Work on the Mannheim project is scheduled to begin next year, with the 162MW heat pumps expected to be fully operational in the winter of 2028-29. Hack also noted that a multi-stage filter system will prevent fish intake, and modeling indicates the system will alter the river’s average temperature by less than 0.1C.
Such installations are capital intensive. The Mannheim setup is projected to cost €200m ($235m; £176m). Everllence’s de Rougemont estimates heat-pump equipment costs at roughly €500,000 per megawatt of installed capacity, excluding additional infrastructure costs.
Everllence is also engaged in a project in Aalborg, Denmark, set to exceed the Mannheim system with a total capacity of 176MW. This system will employ four 44MW units and is slated for operation in 2027, supplying nearly one-third of the town’s heating needs.
The 44MW machines are identical to those in a fully operational project south of Aalborg in Esbjerg, where they operate at 35MW each.
Large hot water storage tanks, each holding 200,000 cubic meters, will add system flexibility. “When electricity prices are high, the heat pump can be paused, and heat supplied from storage,” de Rougemont explained.
Veronika Wilk of the Austrian Institute of Technology stated, “Heat pumps and district heating systems are an excellent match.” Such systems can extract heat from water sources or even wastewater from sewage treatment plants.
Dr. Wilk noted that using multiple large heat pumps on a district heating network increases flexibility and efficiency, for example by running only two of four heat pumps in autumn when heat demand is lower.
While most systems draw energy from water, some very large heat pumps use air as a heat source, even in colder cities like Helsinki.
“The sea in front of Helsinki is too shallow,” explained Timo Aaltonen, senior vice president of heating and cooling at energy firm Helen Oy. “We calculated that we would need to build a tunnel more than 20km long to the ocean, to get enough water [with a] temperature high enough.”
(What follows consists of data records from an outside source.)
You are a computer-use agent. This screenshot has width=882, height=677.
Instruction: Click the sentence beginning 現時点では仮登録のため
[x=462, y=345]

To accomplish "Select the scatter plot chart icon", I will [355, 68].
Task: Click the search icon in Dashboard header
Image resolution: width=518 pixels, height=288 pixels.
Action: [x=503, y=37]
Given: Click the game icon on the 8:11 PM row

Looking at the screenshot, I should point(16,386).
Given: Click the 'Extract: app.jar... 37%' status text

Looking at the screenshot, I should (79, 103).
Helsinki is undergoing a significant overhaul of its district heating system, adding heat pumps, biomass burners, and electric boilers to a 1,400km network connecting nearly 90% of buildings in the city, Aaltonen added.
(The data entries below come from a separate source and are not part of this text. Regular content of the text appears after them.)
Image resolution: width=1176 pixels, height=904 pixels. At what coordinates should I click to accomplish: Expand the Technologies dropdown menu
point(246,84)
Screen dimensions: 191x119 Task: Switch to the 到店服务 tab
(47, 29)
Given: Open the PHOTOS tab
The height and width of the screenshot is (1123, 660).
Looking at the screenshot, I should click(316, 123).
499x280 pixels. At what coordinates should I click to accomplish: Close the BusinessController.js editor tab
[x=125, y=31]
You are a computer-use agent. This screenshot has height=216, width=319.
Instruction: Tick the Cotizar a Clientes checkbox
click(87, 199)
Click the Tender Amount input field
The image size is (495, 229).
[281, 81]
Heat pumps convert single kilowatt hours of electricity into multiple kilowatt hours of heat, while electric boilers do not and are considered less efficient.
When asked about Helen Oy’s decision to install hundreds of megawatts of these boilers, Aaltonen explained that they are cheaper to install than heat pumps and reduce reliance on air, which has limitations in terms of heat provision at scale. Additionally, electric boilers can absorb surplus renewables and provide grid-balancing functions.
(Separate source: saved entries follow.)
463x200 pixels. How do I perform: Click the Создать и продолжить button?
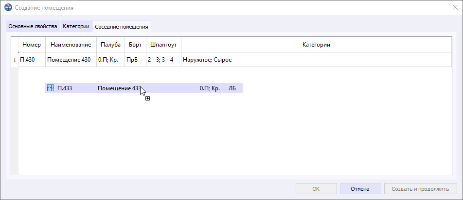click(x=420, y=189)
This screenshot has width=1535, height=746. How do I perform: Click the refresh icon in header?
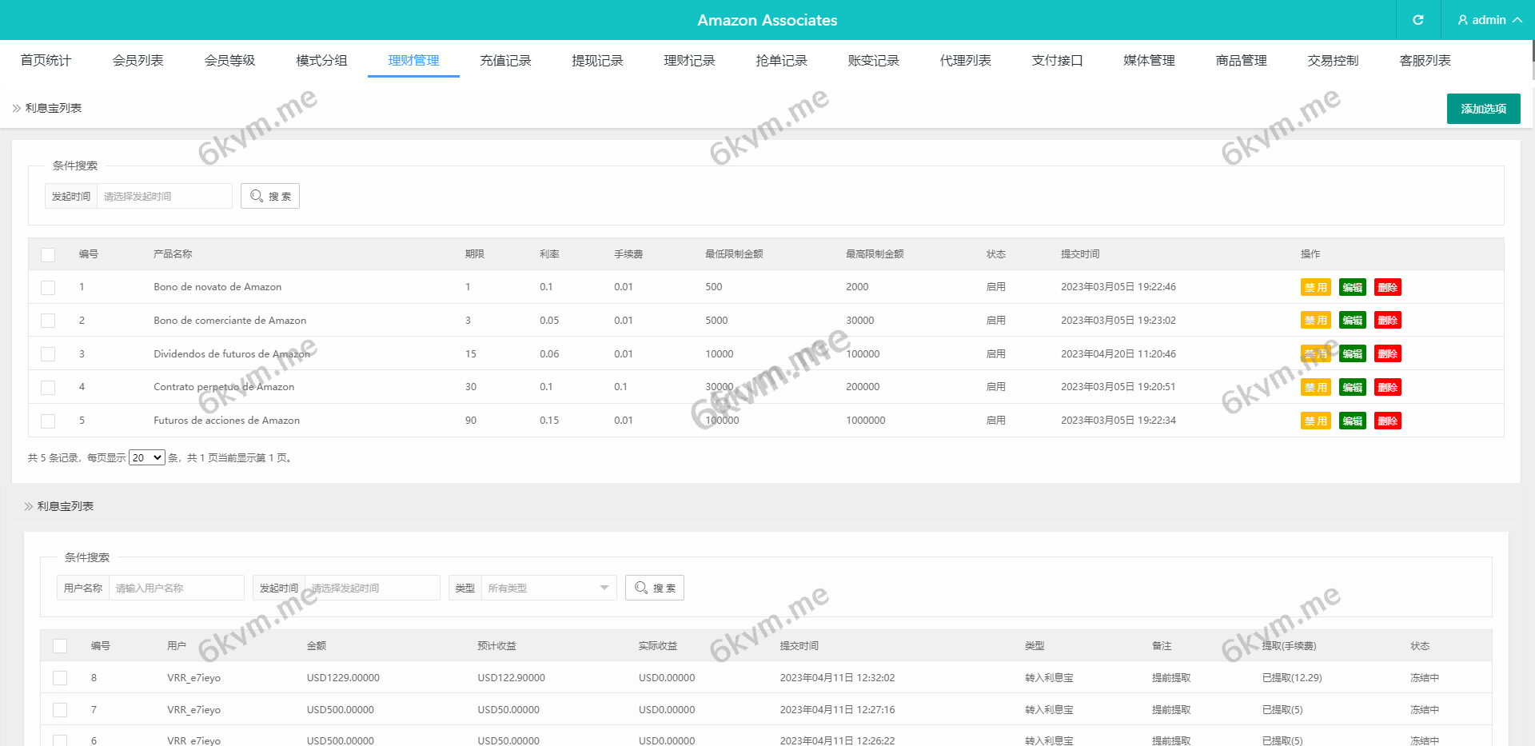pos(1417,20)
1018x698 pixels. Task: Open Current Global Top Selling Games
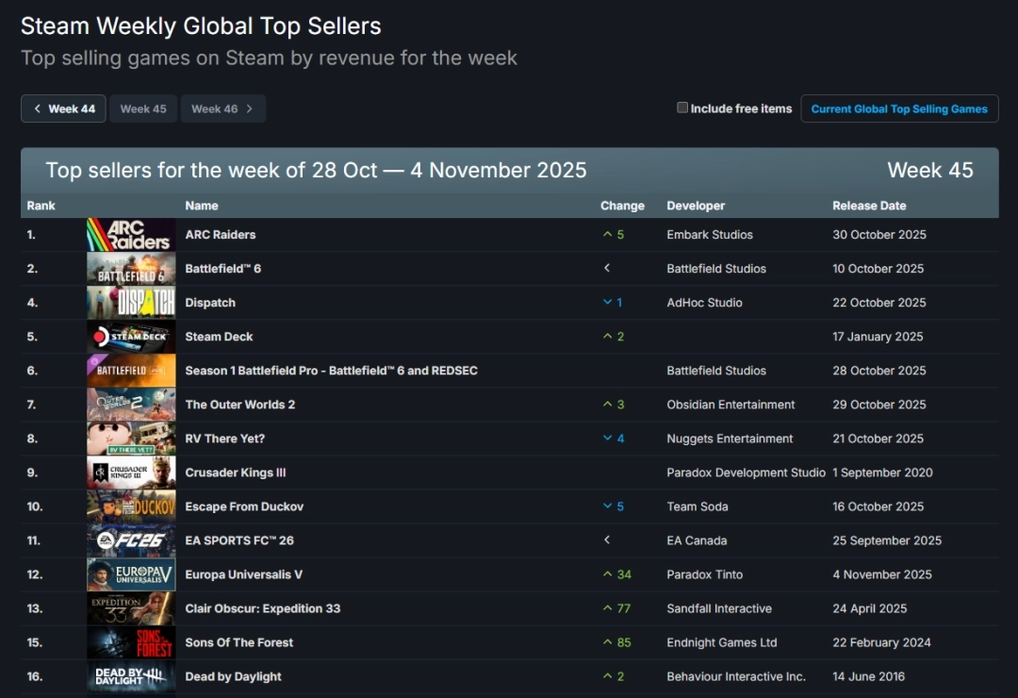tap(899, 108)
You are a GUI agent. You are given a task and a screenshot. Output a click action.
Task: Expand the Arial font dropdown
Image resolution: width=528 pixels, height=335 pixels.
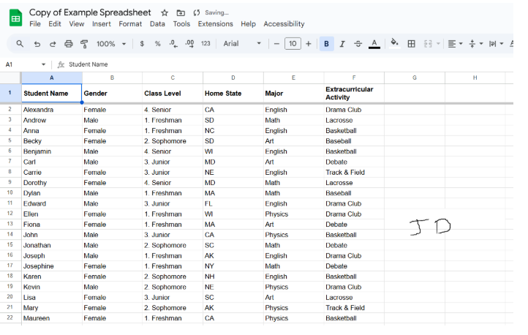click(242, 44)
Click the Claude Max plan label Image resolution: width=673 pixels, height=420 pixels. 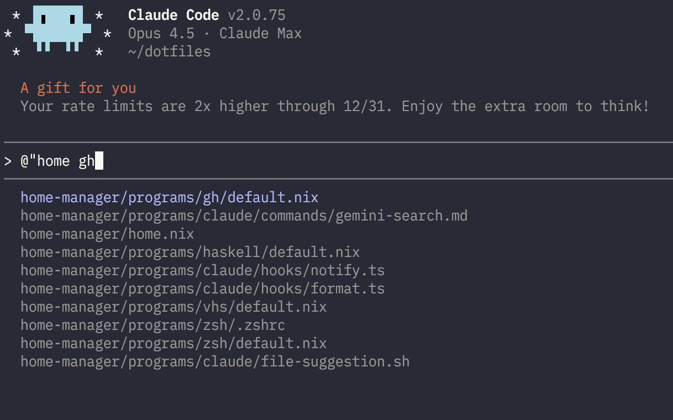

The UK currently lacks heat pumps comparable to those being developed in Denmark, Germany, and Finland. However, new district heating networks are emerging, such as the Exeter Energy Network, which will serve the University of Exeter and other customers.
The network’s planned minimum capacity is 12MW, featuring three 4MW air-to-water heat pumps, with the first unit expected to be operational in 2028.
Keith Baker of Glasgow Caledonian University, a researcher of district heating systems, believes the UK can better utilize this technology. Water in disused mines, which maintains stable temperatures, is beginning to supply larger heat pumps here, for example.
Post-industrial and rural areas with sufficient space for heat pumps and storage tanks are “the sweet spots,” he says.